IR image enhancement algorithm based on the GIF is an image enhancement processing algorithm that belongs to the multi-scale decomposition of spatial domain filtering. Although there have been many studies on infrared image enhancement based on guided filtering, no matter which type of enhancement algorithm faces a common problem: halo artifacts and image noise quickly appear when enhancing image details. As shown in Fig. 1, the enhanced IR image shows noticeable halo artifacts at the edge of the IR target. To solve the above common problems, this paper proposes an IR image enhancement algorithm based on DGIF, which can effectively inhibit image noise and improve image contrast while enhancing image details.

Fig. 1

Effect of halo artifacts

The rest of this paper is organized as follows. Section 2 introduces the representative works related to the GIF and the IR image enhancement algorithm based on the GIF. Section 3 introduces the algorithm proposed in this paper. Section 4 presents the ablation experiments and compares the proposed algorithm with five other infrared image enhancement algorithms.

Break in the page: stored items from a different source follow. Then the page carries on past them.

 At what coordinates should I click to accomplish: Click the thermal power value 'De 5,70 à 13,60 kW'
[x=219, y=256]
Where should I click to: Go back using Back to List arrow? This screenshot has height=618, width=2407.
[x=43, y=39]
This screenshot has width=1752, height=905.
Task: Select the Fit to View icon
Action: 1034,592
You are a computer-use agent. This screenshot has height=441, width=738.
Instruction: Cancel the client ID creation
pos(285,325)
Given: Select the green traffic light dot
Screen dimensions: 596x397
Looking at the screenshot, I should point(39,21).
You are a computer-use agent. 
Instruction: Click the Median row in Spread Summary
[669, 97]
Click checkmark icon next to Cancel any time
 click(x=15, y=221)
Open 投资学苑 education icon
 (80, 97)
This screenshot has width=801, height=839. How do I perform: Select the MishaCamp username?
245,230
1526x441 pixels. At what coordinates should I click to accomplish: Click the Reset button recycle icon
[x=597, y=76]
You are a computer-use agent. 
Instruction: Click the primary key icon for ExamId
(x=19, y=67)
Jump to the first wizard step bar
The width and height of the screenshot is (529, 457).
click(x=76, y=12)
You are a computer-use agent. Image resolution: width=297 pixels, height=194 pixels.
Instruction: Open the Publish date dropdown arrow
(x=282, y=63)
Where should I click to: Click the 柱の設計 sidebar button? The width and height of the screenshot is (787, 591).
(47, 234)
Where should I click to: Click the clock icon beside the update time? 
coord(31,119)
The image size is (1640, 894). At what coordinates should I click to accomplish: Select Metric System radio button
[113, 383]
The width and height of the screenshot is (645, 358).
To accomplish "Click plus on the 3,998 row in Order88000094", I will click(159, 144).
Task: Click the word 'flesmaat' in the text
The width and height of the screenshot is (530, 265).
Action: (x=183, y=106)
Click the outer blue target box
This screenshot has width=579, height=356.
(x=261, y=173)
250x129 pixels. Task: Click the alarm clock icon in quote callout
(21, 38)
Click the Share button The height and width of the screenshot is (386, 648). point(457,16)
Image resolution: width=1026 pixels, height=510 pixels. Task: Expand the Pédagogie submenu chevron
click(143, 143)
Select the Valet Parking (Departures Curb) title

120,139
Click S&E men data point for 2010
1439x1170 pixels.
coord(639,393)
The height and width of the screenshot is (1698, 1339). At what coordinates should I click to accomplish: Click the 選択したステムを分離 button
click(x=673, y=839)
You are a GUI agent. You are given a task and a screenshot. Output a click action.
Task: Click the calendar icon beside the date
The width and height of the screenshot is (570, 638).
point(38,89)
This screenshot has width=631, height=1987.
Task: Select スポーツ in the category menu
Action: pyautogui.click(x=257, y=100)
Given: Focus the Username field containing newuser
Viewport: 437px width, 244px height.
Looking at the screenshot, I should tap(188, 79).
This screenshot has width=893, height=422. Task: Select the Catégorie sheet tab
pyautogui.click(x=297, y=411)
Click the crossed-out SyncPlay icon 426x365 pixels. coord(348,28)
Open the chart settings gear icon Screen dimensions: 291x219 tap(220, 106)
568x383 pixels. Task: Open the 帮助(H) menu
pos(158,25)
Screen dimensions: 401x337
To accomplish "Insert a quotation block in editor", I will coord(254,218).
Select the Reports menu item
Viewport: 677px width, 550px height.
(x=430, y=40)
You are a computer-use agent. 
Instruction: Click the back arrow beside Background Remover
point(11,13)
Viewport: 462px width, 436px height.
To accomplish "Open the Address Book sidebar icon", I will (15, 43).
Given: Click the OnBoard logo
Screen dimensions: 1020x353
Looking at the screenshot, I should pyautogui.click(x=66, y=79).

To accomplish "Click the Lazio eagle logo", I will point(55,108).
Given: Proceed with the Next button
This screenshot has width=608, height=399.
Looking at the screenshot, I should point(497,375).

Section 5 provides a comprehensive summary of the research work done in this paper.

2 Related works

Since Francesco Branchitta proposed an image enhancement algorithm based on image dynamic range segmentation in 2009 [12], scholars have proposed similar image layered enhancement algorithms, among which the more widely used one is based on the GIF. In 2013, He et al. proposed the GIF. The essence of the guided filter is a local linear model. In terms of filtering effect, because the GIF has specific edge-preserving smoothing characteristics, the image processed by the GIF contains a more detailed texture than other types of filters. The most significant advantage of GIF is that the algorithm’s time complexity is independent of the filtering radius, so it is faster when processing images with large windows. However, the GIF can produce problems such as halo artifacts near the edge of the image, so improved algorithms for the GIF have been proposed. Li et al. proposed the Weighted Guided Image Filter (WGIF) [13] to preserve better image edges, adding a variance-based edge perception factor to the cost function. Since there are no explicit constraints to deal with image edges in WGIF, Kou et al. proposed the Gradient Domain Guided Image Filter (GGIF) [14]. It improves the edge perception factor in WGIF and proposes a new detail regulation factor to make the gradient of the guided image more similar to the output image. However, neither WGIF nor GGIF can avoid the generation of halo artifacts when applied to contrast enhancement. Lu et al. proposed the Effective Guided Image Filter (EGIF) [15]. It introduces a new variance-based weighting method in the cost function. Since this method inhibits areas with slight variance, this causes information loss in areas with insignificant details.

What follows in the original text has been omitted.